Validity is an important aspect in data collection because without it, the research is meaningless with great deal of money, time and energy wasted. According to Duvel (1994), validity entails the meaningfulness, appropriateness and usefulness of inferences made from a test score. For findings to be appropriate, useful and meaningful, it needs to be valid. To have valid research findings, there is need for consideration of context and purpose of survey items to determine the appropriateness inferences (Duvel, 1994).
Tests lacking reliability will indicate ambiguous scores. A test should achieve a reasonable level of reliability in order to be precise. For example, a test with a score 80 may not be different than a score of 90 or 70 in terms of what students know (Ercan et al, 2007). Thus if the test is not reliable it cannot be valid.
When requirements in research are not made crystal clear, they are open to misinterpretation. Thus precision is necessary in data collection to limit misinterpretation. The method used in data collection or projects requirements does not matter, what matters are that they should not be too fuzzy (Neuman, 2003).

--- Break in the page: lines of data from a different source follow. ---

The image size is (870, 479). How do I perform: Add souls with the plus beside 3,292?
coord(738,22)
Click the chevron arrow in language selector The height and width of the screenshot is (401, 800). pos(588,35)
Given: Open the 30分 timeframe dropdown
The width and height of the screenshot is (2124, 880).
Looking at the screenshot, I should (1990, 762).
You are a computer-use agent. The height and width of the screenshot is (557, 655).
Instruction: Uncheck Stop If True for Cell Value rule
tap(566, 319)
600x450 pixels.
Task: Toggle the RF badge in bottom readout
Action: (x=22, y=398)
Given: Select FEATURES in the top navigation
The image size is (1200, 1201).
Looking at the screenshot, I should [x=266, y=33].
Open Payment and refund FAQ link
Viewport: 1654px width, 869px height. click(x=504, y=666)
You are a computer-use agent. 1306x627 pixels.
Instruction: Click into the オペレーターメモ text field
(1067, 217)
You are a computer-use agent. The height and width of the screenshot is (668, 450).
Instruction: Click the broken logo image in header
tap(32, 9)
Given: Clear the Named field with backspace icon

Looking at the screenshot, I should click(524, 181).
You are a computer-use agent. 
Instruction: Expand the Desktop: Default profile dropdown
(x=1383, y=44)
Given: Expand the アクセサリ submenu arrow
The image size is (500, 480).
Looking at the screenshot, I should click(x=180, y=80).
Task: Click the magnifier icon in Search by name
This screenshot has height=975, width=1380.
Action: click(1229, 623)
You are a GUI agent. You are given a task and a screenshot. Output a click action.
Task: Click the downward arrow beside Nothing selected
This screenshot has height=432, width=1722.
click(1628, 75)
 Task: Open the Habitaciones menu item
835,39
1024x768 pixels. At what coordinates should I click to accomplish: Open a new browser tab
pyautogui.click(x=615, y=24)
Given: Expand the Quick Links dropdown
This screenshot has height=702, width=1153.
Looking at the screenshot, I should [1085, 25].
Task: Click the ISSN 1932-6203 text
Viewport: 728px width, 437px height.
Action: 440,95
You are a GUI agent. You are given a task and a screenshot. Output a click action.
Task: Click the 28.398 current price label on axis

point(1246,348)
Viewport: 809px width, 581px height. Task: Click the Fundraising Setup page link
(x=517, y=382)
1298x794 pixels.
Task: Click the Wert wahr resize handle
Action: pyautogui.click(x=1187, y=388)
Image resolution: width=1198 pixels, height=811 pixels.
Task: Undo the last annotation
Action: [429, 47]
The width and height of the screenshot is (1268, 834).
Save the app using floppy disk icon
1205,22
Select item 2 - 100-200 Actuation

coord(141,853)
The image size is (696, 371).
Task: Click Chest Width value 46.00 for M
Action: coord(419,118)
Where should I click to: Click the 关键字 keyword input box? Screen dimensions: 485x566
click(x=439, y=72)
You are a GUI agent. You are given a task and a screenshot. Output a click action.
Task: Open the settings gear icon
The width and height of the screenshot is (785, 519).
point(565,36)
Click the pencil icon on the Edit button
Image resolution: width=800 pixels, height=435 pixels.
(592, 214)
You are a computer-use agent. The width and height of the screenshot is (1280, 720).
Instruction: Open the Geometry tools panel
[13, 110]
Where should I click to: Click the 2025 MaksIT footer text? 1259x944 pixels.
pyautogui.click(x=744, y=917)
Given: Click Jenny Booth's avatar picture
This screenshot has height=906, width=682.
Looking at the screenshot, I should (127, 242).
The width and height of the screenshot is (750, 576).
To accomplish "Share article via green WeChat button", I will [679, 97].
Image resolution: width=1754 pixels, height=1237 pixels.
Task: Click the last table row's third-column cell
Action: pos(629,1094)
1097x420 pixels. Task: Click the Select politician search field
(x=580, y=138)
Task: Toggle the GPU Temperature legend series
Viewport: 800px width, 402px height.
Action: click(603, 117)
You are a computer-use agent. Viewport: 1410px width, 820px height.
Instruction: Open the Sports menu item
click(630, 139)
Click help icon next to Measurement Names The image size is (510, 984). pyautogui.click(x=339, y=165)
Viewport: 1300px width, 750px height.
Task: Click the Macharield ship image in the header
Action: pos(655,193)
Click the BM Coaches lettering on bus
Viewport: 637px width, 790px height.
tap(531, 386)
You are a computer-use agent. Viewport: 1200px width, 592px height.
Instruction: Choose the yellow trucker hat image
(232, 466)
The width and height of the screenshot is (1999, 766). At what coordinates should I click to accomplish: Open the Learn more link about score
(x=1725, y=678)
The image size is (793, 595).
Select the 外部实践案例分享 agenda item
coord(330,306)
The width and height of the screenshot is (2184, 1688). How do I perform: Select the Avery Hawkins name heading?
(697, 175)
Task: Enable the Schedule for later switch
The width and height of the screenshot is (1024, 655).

Data entry is the most important aspect in data collection, when they are added correctly the information collected helps execute plans correctly or helps achieve a reliable conclusion (Chan, 2004). It also helps in determining goals of the research and rectification of shortcomings encountered. Information collected with mistakes is skewed and inaccurate. Information entered should be accurate and efficient for a research to be precise, reliable and valid. Incorrect data in a database often has a negative effect in full value of research. For example, outdated information in an organization i.e. old appraisals and outdated past due rental notices will make a company appear to be making loses that it actually is. This would impact a business negatively in terms of future financing.